Adı geçen bilirkişi raporuyla ilgili davacı vekili 27/01/2020 tarihinde alacaklı vekili itiraz etmesi karşısında mahkememizce belirlenen inceleme konularıyla ilgili bilirkişi kurulunu yeniden görevlendirilmiştir. Bu defa bilirkişi kurulu 14/09/2020 tarihli raporlarında müflisin verdiği ipotek limiti 5.500.000,00 USD olduğundan bunun TL karşılığının iflas tarihi itibariyle talep edebileceğinden itirazın yerinde olmadığı, ancak daha önceki raporlarında yanlış değerlendirme sonucu takip tarihindeki kur üzerinden değerlendirme yapıldığı, ancak takip talebi incelendiğinde neticede TL değil USD yani döviz cinsinden talepte bulunulması gerekçesiyle iflas tarihindeki kur üzerinden bu defa TL’ye çevirme işleminin yapıldığı, sonuç olarak iflas tarihi itibariyle dava konusu ipotekli kısım dışında alacaktan mahsup edilmesine dair yapılan incelemede ödeme makbuzlarında açıkça ödemelerin dava konusu ipotekli kısma ait ödemeler olduğunda dair bir ibarenin bulunmadığı, yine birden çok alacak söz konusu olduğunda alacaklının kendisi açısından teminatı en zayıf veya kendisi açısından en elverişsiz alacağa mahsup etme imkanının bulunduğu, bu nedenle kapak hesabında yapılan tahsilatın dava konusu alacak dışında mahsubunun mümkün bulunduğu, sonuç itibariyle ise iflas tarihindeki döviz satış kuru olan 1.801.4 TL üzerinden yapılan hesaplamada davacının masaya kaydı gereken alacak miktarı 9.907.700 TL olduğunu bu defa saptamışlardır. Böylelikle dava konusu ipotekli alacak hakkının ödeme nedeniyle herhangi bir şekilde sona ermediği bilirkişi kurulu raporu ile saptanmıştır. Esasen aksine ve kabule elverişli herhangi bir itiraz yoktur.

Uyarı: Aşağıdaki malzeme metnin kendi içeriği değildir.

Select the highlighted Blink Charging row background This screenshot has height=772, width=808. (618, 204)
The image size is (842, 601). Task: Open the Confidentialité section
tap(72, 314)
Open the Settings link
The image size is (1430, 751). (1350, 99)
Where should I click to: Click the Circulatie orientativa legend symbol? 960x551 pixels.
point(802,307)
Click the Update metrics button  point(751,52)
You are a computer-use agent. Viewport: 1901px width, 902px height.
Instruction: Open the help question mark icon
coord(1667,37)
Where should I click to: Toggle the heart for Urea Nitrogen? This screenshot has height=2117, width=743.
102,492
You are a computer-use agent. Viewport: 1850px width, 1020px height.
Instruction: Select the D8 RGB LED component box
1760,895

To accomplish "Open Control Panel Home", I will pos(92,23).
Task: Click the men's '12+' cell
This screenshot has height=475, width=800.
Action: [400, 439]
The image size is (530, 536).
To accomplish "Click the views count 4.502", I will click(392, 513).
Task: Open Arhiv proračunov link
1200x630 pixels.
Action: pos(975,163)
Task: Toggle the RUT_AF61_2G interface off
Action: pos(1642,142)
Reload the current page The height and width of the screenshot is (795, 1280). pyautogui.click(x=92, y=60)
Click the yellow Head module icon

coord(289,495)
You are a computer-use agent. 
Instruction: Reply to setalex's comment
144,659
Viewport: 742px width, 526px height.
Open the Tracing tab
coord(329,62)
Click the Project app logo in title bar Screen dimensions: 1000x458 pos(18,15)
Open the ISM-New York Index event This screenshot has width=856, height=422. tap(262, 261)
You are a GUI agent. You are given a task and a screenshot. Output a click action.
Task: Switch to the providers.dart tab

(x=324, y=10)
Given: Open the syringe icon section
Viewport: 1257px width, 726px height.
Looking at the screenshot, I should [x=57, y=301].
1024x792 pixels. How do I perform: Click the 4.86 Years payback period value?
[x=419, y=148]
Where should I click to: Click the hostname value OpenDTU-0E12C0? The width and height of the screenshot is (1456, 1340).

Bilirkişi kurulu raporunun taraf vekillerine tebliğ olunmasından sonra ise davacının dava konusu alacağa esas olan icra dosyası dışında, başka bir dosyadaki alacak ile ilgili bilgi ve beyan sunmaması, bu nedenle söz konusu ödemenin mahsup edilebileceği ve birden çok borcun muaccel olduğunu gösterir ve birden fazla takip bulunduğunun dahi anlaşılamaması karşısında bilirkişi kurulunun 14/09/2020 tarihli ek raporundan sonra aynı bilirkişi kurulundan yeniden bir ek rapor alınmasına dair karar verilmiştir. Zira kayıt kabul açısından dövizin hangi tarih itibariyle çevrilmesinin üzerinde durulması gerekmiştir.
Bu çerçevede bilirkişi kurulu 18/11/2020 tarihli raporlarında da en son takip öncesi gönderilen 06/07/2020 tarihli ihtarnamenin davalı müflise tebliğ edildiği, borç bakiyesinin 95.116.441 USD olduğu ve ipotek akit tablosuna göre 5.500.000 USD ile bu borçları kapsadığı, … 8. ATM …E.sayılı dosyasına konu müflise ait borçların ise sadece gayri nakdi kredilerden oluştuğu için huzurdaki davanın ise nakit krediye dair bulunduğundan her iki davanın konusu aynı olmadığı, 5.500.000.00 USD bedelli ipotekle ilgili davacı vekili talebi doğrultusunda ihale tarihi olan 22/11/2016 tarihi esas alındığında kayıt kabule esas olan miktarın 18.504.200 TL olduğu yönünde görüş bildirmişlerdir.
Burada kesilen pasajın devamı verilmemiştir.